Stored entries
▽

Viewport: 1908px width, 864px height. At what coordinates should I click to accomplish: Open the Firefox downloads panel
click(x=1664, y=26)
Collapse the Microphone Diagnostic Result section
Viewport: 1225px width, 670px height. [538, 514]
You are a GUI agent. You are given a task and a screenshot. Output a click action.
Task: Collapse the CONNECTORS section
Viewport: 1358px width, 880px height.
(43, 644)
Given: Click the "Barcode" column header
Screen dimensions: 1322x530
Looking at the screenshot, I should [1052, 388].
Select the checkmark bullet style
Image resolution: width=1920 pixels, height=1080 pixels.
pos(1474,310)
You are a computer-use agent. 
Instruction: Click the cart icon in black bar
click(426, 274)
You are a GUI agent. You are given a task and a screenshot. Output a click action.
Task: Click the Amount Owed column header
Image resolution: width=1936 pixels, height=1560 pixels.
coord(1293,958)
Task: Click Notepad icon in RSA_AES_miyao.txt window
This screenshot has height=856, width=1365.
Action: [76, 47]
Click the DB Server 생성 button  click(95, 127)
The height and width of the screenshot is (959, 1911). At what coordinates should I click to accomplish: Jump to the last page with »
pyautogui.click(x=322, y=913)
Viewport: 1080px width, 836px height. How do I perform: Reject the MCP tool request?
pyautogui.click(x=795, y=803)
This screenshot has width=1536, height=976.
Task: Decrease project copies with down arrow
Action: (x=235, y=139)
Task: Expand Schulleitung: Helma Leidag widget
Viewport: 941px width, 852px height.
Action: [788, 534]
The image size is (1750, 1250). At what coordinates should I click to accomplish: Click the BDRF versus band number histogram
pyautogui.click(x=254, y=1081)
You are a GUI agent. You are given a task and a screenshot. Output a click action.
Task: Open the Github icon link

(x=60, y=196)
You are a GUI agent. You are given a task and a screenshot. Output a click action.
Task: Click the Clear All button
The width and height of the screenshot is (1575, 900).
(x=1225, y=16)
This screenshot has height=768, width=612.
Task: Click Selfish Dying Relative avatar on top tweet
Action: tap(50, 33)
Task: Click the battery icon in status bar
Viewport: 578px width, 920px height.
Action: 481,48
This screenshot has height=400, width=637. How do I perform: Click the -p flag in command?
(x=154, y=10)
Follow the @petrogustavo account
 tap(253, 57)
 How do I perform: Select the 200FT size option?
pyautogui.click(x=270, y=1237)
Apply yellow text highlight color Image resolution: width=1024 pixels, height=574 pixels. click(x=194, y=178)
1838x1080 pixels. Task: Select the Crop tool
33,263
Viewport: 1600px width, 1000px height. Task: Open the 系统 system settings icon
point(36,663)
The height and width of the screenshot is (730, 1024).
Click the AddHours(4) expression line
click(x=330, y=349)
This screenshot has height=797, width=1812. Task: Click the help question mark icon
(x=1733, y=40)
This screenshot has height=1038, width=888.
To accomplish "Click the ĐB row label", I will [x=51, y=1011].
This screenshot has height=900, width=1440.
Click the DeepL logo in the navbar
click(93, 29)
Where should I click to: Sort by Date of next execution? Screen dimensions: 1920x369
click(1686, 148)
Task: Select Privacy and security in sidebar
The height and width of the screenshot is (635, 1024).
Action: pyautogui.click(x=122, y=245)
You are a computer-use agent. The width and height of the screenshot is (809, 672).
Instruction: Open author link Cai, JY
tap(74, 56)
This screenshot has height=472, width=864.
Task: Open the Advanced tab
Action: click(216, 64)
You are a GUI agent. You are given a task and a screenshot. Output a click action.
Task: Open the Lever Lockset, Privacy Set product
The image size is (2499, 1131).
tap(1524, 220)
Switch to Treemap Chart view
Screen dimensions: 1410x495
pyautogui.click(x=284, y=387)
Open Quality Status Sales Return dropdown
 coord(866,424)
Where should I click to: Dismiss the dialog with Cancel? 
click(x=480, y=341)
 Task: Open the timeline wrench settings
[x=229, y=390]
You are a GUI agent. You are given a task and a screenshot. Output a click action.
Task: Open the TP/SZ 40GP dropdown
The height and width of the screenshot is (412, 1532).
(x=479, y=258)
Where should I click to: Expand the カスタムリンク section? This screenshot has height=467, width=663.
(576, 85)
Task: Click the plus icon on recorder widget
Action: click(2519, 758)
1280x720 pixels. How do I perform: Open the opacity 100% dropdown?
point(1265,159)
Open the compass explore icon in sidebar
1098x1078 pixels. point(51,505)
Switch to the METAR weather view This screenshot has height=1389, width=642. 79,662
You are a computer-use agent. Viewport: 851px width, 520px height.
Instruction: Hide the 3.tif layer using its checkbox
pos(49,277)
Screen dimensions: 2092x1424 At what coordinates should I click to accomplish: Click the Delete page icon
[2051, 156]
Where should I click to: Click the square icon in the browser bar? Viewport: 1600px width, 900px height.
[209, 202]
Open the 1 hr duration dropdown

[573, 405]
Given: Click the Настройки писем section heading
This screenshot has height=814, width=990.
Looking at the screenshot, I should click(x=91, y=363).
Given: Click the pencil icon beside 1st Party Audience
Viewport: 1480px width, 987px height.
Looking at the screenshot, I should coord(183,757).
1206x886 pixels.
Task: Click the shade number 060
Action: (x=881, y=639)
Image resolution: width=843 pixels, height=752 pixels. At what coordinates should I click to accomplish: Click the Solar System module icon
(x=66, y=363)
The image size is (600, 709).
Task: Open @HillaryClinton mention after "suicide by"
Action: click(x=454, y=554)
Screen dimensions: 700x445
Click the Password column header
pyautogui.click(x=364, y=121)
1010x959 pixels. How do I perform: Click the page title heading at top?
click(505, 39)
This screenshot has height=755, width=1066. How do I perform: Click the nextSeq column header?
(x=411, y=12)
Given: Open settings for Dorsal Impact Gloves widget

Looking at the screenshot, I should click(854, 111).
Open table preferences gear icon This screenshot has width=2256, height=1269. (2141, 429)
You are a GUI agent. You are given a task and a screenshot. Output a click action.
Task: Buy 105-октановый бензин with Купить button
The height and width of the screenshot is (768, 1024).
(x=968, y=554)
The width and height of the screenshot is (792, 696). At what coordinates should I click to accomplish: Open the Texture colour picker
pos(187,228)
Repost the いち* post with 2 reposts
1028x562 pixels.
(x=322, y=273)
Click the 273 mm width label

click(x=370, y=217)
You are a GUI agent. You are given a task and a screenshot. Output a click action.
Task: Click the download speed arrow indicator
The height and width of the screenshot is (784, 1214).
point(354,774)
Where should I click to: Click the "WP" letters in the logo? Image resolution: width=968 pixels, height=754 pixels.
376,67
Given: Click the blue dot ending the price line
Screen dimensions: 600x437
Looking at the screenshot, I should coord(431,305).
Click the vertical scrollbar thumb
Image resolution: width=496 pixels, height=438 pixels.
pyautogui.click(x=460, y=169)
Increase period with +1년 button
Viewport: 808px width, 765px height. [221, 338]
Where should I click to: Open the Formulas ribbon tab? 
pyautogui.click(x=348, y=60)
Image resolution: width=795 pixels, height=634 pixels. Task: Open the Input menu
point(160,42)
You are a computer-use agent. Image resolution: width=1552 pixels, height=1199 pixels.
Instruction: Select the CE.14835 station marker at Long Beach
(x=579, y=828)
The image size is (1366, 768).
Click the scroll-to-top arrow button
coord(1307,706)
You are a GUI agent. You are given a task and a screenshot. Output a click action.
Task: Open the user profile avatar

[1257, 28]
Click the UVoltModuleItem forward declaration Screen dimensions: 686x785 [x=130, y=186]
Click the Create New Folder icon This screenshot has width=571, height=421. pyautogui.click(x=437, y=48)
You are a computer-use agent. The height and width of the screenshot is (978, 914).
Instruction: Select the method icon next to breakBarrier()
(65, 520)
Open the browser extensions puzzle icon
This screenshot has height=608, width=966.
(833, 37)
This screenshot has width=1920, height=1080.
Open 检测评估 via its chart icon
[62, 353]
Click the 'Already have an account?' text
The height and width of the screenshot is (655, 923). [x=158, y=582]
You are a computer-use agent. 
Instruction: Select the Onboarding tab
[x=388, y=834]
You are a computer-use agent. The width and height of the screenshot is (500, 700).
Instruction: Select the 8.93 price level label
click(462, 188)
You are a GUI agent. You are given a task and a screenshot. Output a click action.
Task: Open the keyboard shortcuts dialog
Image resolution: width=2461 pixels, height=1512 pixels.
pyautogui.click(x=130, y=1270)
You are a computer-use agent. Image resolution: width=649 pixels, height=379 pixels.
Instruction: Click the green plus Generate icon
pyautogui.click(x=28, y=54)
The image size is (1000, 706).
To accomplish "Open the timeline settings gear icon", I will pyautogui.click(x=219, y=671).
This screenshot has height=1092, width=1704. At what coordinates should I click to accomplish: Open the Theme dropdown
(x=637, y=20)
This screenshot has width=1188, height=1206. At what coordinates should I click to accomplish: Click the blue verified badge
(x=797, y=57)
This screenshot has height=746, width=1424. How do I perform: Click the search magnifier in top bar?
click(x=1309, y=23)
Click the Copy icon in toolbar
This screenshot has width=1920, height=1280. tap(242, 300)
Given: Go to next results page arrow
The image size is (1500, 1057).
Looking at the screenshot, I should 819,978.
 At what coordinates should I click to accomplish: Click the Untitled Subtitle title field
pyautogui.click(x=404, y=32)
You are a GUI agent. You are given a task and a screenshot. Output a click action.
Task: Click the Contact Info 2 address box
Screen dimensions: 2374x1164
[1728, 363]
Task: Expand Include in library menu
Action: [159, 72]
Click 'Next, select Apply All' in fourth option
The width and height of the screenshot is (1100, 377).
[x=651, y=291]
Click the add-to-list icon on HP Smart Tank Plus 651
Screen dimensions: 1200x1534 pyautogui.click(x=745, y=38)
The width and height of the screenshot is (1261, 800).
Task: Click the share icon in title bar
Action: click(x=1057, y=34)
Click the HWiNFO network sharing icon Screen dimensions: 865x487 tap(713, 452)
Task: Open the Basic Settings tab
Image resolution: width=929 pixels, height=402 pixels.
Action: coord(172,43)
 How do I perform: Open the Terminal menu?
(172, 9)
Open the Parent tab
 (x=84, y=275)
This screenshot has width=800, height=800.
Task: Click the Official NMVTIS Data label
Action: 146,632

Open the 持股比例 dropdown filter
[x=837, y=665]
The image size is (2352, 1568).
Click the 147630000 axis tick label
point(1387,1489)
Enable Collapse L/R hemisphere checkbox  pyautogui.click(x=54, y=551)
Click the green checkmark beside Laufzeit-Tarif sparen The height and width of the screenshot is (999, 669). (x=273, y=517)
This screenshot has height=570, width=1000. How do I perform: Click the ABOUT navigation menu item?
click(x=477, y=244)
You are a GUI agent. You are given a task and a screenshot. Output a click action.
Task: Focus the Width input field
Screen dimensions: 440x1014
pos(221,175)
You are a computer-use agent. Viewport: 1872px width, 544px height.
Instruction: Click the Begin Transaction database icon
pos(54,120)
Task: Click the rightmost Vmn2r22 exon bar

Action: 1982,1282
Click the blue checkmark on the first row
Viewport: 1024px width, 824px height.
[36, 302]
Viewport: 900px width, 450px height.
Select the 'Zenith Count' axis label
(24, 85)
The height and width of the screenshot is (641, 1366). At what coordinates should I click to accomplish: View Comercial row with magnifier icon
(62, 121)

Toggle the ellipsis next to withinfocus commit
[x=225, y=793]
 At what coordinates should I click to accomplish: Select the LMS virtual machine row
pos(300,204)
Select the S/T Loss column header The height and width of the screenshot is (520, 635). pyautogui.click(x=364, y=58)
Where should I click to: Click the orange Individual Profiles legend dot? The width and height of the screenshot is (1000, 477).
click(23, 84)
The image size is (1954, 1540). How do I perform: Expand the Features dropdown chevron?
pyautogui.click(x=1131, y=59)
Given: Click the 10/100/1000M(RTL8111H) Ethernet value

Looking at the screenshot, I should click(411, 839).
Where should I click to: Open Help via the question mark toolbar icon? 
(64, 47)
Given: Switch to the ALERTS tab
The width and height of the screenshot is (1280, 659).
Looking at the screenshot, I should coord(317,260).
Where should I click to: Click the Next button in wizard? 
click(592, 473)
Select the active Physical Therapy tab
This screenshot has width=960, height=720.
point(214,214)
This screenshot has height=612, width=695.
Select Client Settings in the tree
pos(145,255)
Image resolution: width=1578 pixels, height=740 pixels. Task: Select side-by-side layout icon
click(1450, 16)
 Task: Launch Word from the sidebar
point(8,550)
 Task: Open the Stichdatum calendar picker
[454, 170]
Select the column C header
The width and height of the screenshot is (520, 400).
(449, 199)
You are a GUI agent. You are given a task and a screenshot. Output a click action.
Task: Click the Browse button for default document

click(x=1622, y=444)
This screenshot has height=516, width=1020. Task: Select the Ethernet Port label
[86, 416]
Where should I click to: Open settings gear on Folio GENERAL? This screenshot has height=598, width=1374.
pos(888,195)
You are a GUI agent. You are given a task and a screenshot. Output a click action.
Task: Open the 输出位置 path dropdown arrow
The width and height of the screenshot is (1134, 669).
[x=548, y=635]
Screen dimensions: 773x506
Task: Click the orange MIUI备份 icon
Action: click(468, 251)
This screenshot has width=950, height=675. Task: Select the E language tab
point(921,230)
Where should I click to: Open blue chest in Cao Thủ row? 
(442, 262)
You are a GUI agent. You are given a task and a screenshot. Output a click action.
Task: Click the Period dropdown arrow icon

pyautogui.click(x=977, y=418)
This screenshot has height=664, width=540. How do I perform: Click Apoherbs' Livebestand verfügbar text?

△

▶ [DIRECTIONS FOR THIS TASK]:
Rewrite the rows from the first one through the row that contains "Action: [788, 534]", changing "column header" to "column heading" and leaving everything else the same.

▶ [TASK RESULT]:
Viewport: 1908px width, 864px height. At what coordinates should I click to accomplish: Open the Firefox downloads panel
click(x=1664, y=26)
Collapse the Microphone Diagnostic Result section
Viewport: 1225px width, 670px height. [538, 514]
You are a GUI agent. You are given a task and a screenshot. Output a click action.
Task: Collapse the CONNECTORS section
Viewport: 1358px width, 880px height.
(43, 644)
Given: Click the "Barcode" column heading
Screen dimensions: 1322x530
Looking at the screenshot, I should [1052, 388].
Select the checkmark bullet style
Image resolution: width=1920 pixels, height=1080 pixels.
pos(1474,310)
You are a computer-use agent. 
Instruction: Click the cart icon in black bar
click(426, 274)
You are a GUI agent. You are given a task and a screenshot. Output a click action.
Task: Click the Amount Owed column heading
Image resolution: width=1936 pixels, height=1560 pixels.
coord(1293,958)
Task: Click Notepad icon in RSA_AES_miyao.txt window
This screenshot has height=856, width=1365.
Action: [76, 47]
Click the DB Server 생성 button  click(95, 127)
The height and width of the screenshot is (959, 1911). At what coordinates should I click to accomplish: Jump to the last page with »
pyautogui.click(x=322, y=913)
Viewport: 1080px width, 836px height. How do I perform: Reject the MCP tool request?
pyautogui.click(x=795, y=803)
This screenshot has width=1536, height=976.
Task: Decrease project copies with down arrow
Action: (x=235, y=139)
Task: Expand Schulleitung: Helma Leidag widget
Viewport: 941px width, 852px height.
Action: [788, 534]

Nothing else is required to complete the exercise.